It was the last day of Alice's blessed freedom before she had to start at Channing School, and Sherlock wanted to spend it at the morgue. Which was fine by Alice, because she liked to sit and watch him work no matter what he was doing, but she had hoped that Mr. Greg would drop by withy a case. No such luck.

"Sherlock? When're we going to eat?" she asked.

Her short legs dangled over the side of the stool, heels clicking as she swung them back and forth. He tossed a couple of bills her way.

"Cafeteria's up two flights and to your right," he said.

"I'll bring you coffee," Alice told him cheerfully.

She followed his instructions up to the dinner room.

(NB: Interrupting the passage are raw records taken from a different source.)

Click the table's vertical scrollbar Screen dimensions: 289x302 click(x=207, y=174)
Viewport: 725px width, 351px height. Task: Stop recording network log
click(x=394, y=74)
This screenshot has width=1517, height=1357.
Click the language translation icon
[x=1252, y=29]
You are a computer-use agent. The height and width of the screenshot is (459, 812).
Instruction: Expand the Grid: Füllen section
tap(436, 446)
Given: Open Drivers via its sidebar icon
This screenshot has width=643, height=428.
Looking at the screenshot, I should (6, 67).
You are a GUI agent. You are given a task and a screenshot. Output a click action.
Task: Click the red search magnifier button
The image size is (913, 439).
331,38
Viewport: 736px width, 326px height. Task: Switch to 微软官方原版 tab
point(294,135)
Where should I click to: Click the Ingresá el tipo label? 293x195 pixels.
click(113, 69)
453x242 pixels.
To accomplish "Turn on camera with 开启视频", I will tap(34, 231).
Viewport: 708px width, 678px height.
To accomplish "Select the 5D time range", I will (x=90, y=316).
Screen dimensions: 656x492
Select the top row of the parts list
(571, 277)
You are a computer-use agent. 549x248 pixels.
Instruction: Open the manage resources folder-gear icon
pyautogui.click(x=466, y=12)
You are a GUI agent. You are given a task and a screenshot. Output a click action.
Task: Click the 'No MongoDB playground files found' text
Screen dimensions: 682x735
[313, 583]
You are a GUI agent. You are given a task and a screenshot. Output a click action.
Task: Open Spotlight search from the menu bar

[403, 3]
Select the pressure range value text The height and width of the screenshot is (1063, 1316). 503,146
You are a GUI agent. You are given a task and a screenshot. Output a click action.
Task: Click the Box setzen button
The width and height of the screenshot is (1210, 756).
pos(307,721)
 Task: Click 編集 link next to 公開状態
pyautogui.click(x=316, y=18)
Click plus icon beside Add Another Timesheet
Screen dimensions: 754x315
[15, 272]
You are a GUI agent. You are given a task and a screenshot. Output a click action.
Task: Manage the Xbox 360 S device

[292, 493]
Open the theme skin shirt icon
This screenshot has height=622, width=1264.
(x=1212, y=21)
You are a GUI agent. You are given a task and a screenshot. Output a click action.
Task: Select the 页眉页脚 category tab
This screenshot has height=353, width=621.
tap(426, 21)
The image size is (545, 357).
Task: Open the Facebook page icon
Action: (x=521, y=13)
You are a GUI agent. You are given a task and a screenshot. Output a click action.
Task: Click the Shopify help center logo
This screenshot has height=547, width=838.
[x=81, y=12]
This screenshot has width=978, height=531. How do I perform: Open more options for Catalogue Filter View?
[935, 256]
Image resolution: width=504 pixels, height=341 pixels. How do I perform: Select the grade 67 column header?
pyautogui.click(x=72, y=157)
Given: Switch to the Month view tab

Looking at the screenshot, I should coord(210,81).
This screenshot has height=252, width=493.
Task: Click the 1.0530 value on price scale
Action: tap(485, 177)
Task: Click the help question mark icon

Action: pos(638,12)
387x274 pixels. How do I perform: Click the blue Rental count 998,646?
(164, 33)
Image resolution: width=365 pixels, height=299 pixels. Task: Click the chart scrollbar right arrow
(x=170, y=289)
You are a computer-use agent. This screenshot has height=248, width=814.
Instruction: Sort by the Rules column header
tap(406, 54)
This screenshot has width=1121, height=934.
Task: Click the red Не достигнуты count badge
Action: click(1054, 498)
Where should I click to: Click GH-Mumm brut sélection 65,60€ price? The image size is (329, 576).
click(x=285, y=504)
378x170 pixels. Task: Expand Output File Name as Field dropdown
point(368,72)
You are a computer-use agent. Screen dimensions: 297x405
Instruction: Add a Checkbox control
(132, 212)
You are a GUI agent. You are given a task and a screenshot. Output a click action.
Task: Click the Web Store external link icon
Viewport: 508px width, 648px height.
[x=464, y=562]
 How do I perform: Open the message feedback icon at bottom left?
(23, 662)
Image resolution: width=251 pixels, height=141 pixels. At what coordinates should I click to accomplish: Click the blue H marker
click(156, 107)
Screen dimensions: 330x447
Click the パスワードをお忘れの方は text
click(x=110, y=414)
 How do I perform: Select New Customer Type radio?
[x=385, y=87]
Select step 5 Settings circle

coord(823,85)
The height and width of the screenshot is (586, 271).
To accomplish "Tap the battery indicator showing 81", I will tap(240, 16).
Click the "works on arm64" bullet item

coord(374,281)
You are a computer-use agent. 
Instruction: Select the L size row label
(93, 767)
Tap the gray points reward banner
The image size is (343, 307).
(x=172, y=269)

It was fairly crowded, but thanks to Sherlock's direction, she was able to block out the majority of her deductions. It didn't take a super sleuth to figure out which people to avoid. The family members of people in wards were silent, staring into their cups of tea without a word. Alice ordered her meal and Sherlock's coffee and went to a table. Unfortunately, all of them were occupied, so she was forced to set about figuring out who would annoy her least.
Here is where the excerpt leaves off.